Hyatt Place Hotel Coming to Santa Fe

Construction to Begin Next Week, though some question timing of project

The New Mexican

 
Despite an economic downtown that has slowed the travel industry, an Arizona builder soon will begin construction of a $14 million, 92-room hotel on Santa Fe’s south side.

The three-story Hyatt Place will rise at 4350 Cerrillos Road, in the Zarape retail development near the new Discount Tire store, on the east side of Cerrillos Road and south of Wagon Road.

Work is scheduled to begin next week, with the hotel expected to open in the spring of 2010.

The general contractor, Tucson-based American Construction Corp., is a partner in the project with landowners Carlos and Sylvia Garcia-Salgado, who own Don Juan Paint and Body shop in Santa Fe.

Rim Hospitality, a Modesto, Calif., firm with 25 years in the hotel industry and operations in the U.S. and Canada, will manage the property.

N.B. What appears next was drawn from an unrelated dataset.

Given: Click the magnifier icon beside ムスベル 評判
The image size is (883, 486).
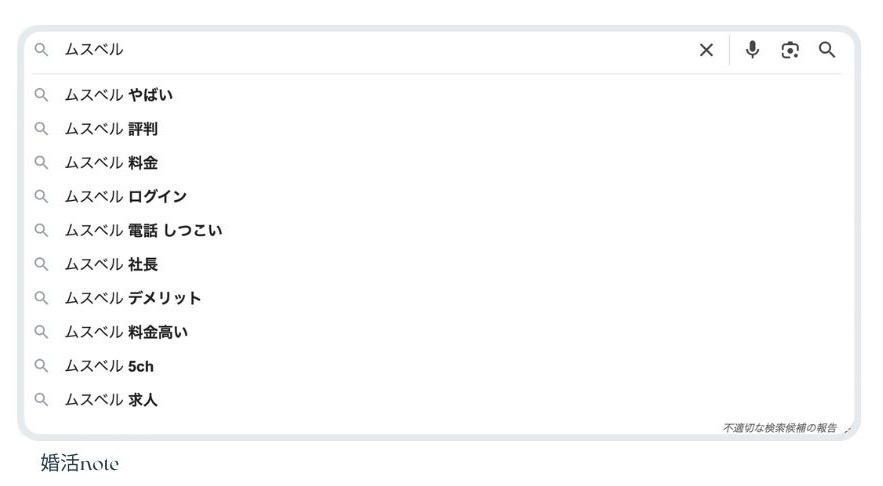Looking at the screenshot, I should [x=41, y=128].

Carlos Garcia-Salgado said financing for the new hotel was provided by Charter Bank through a Small Business Administration loan.

“We’ve been working in the community for 25 years,” Garcia-Salgado said. “To have a local owner makes a lot of sense.”

Hyatt Place, a brand owned by Global Hyatt, is a mid-scale hotel chain aimed at business travelers. The hotels feature high-tech self-service facilities, including self-service kiosks, an “e-room” providing access to computers and printers and, in each guest room, a media and work center complete with a 42-inch, flat-panel HDTV.

There are about 115 Hyatt Place hotels around the country, including properties in such cities as Atlanta, Chicago, Cincinnati, Dallas and Washington, D.C.

“We’ve been looking all over the country for a site,” said Mark LeBlanc, senior vice president of development for Rim. “We love the Hyatt Place concept because it’s so new and fresh.”

American Construction has other New Mexico properties, in Deming and Roswell, and feels comfortable doing business in the state, LeBlanc said, despite the fact that Santa Fe’s regulations can deter some developers.

“They also felt coming into Santa Fe with the newest and freshest concept would give them a competitive edge,” LeBlanc said.

LeBlanc admitted that building a new hotel at a low point in the economic cycle is difficult, but he said there are several advantages in doing so.

“Construction costs are down to a five to 10-year low,” he said. “Their cost basis for a new hotel will be significantly less than stated. What was going to cost $14 million to $15 million will be closer to $13 million or $14 million. It might even be under that.”

Another advantage in going ahead with the development now is that it keeps American Construction employees working, LeBlanc said.

Keith Toler, executive director of the Santa Fe Convention and Visitors Bureau, said he hadn’t heard about the planned Hyatt Place and couldn’t comment on it.

“Hyatt does come with a good name,” he said.

Art Bouffard, director of the New Mexico Lodging Association, said it is a “very difficult economy” in which to be building a hotel. “I don’t quite get it.”

“New Mexico overall is overbuilt in terms of new properties going up,” he said. “And we’re in a real predicament right now. We thought we had recovered from 2001 a little bit, but we’re way behind now” in terms of room-occupancy rates.

Several local hotels have cut employee hours or laid off workers recently. January is typically the slowest month of the year for Santa Fe hoteliers.

The most recent lodging to open in the Cerrillos Road corridor was the Sleep Inn in 1999. It’s now called The Inn at Santa Fe.

The last two hotels to open in the Santa Fe area were Encantado Resort in Tesuque and Buffalo Thunder Hotel and Casino in Pojoaque. Both opened last year.